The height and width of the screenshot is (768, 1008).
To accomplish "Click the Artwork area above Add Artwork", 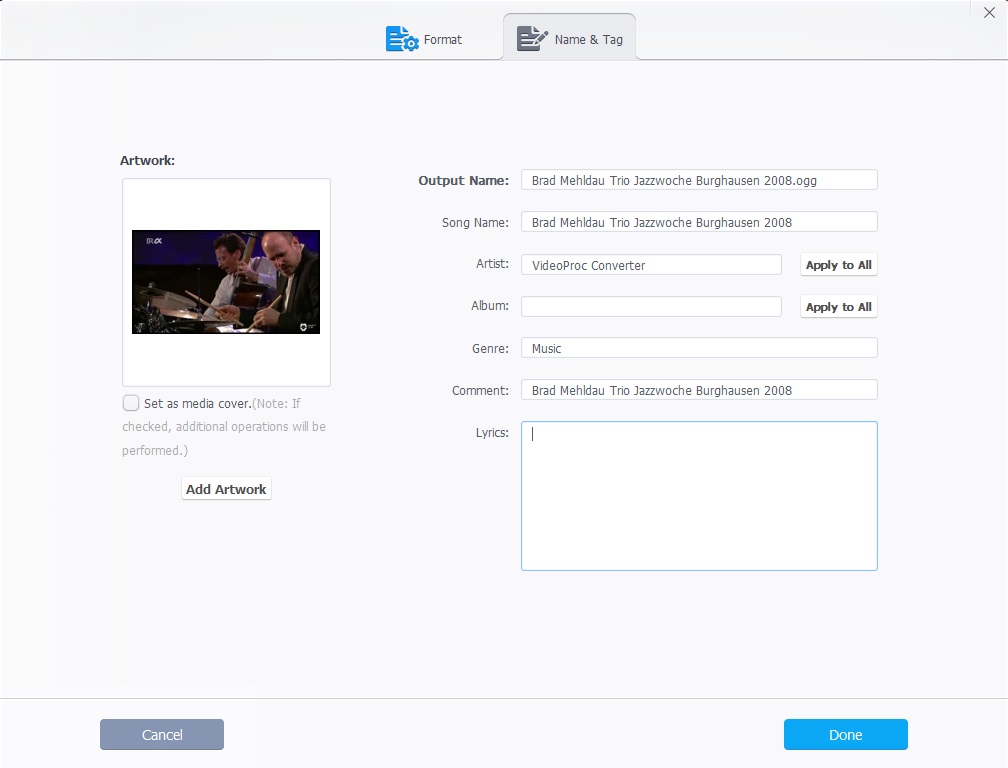I will (x=225, y=281).
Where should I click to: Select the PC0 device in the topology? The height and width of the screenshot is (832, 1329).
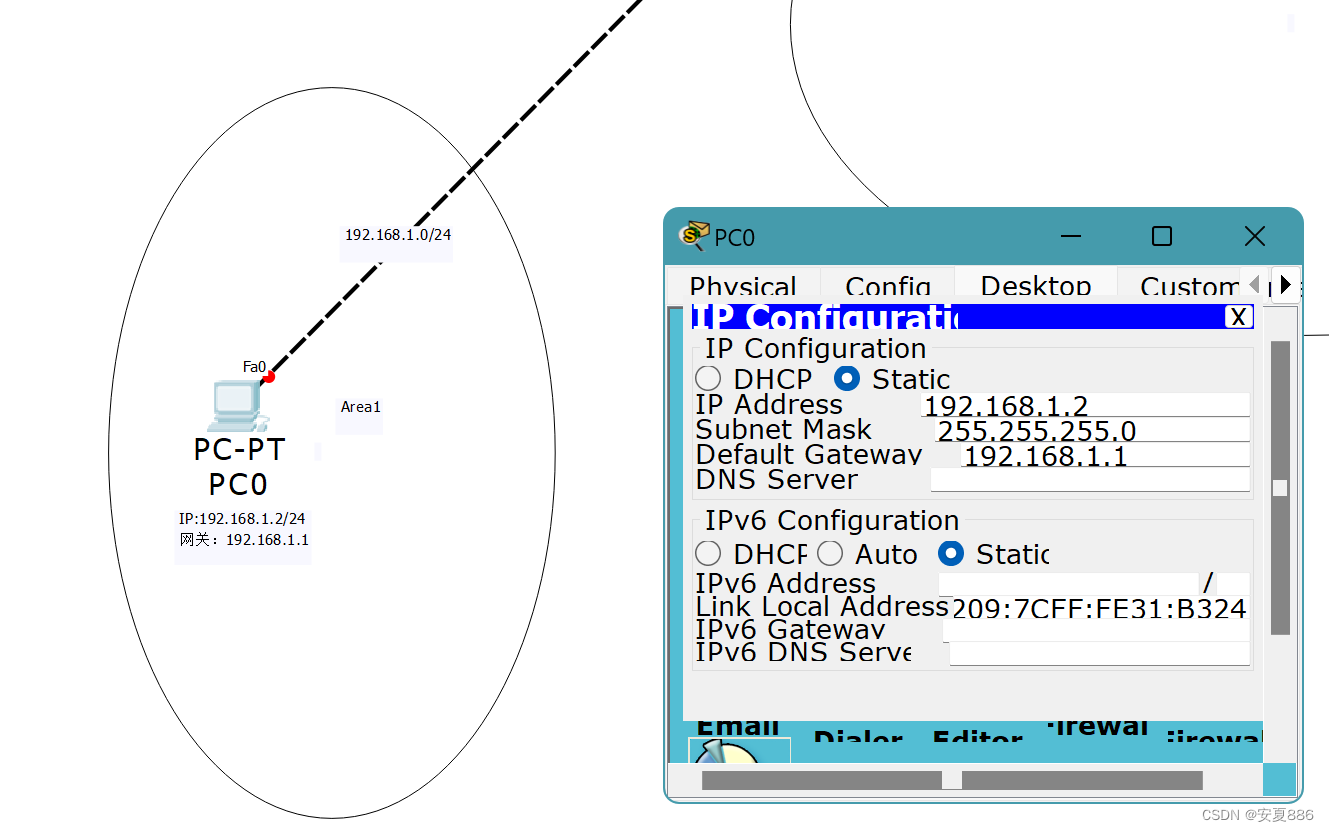click(237, 405)
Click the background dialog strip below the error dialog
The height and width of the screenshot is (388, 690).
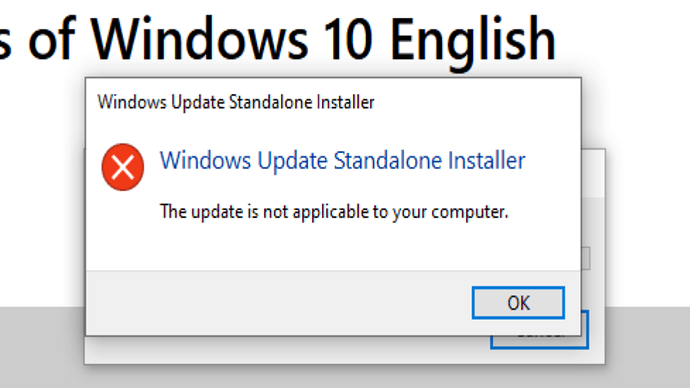286,350
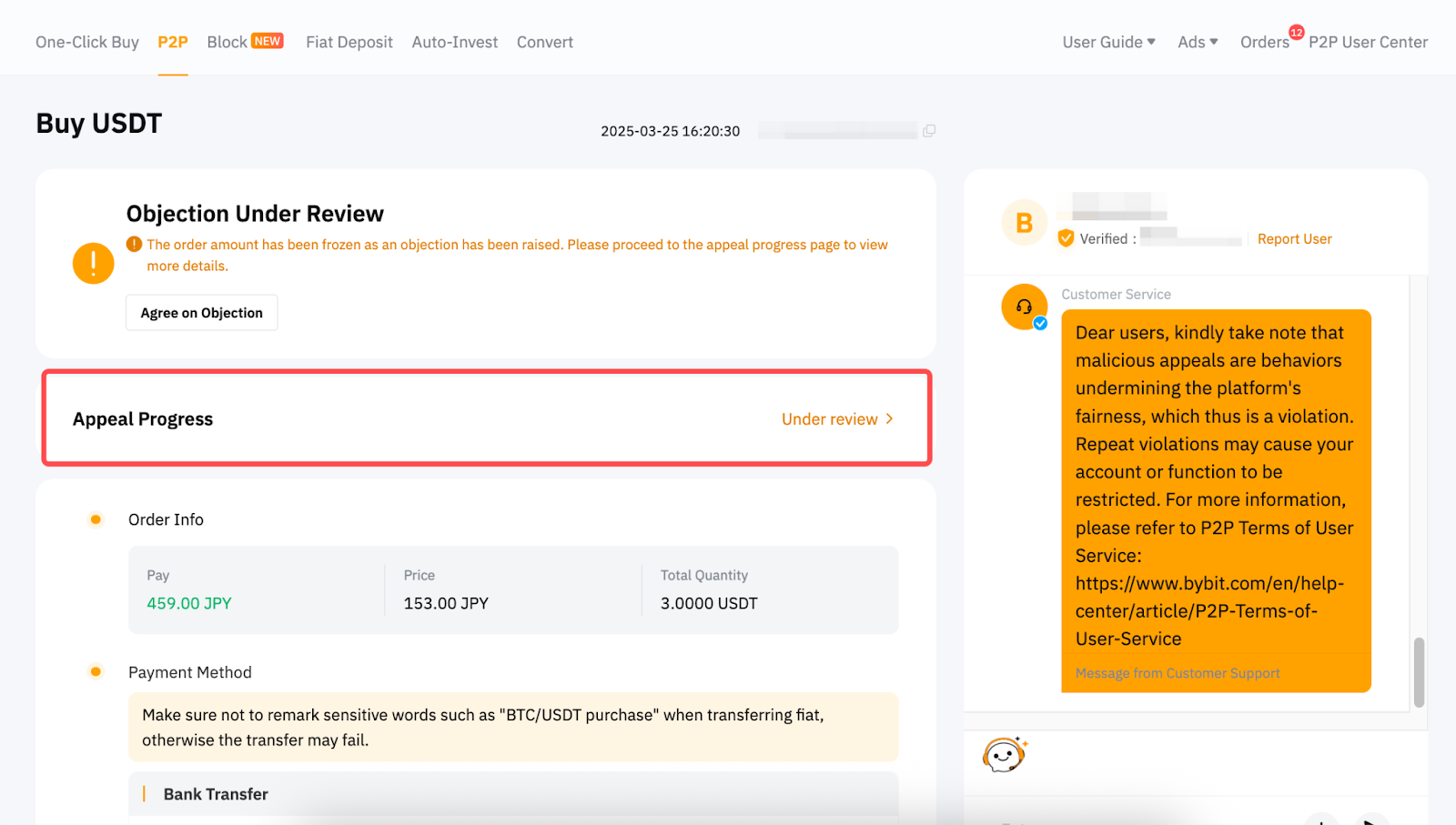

# TASK TO COMPLETE
Starting from the line where "The height and width of the screenshot is (388, 690)." appears, copy every line through the end of the material, both ends included, but no pictures.

# SOLVED PROBLEM
The height and width of the screenshot is (388, 690).
286,350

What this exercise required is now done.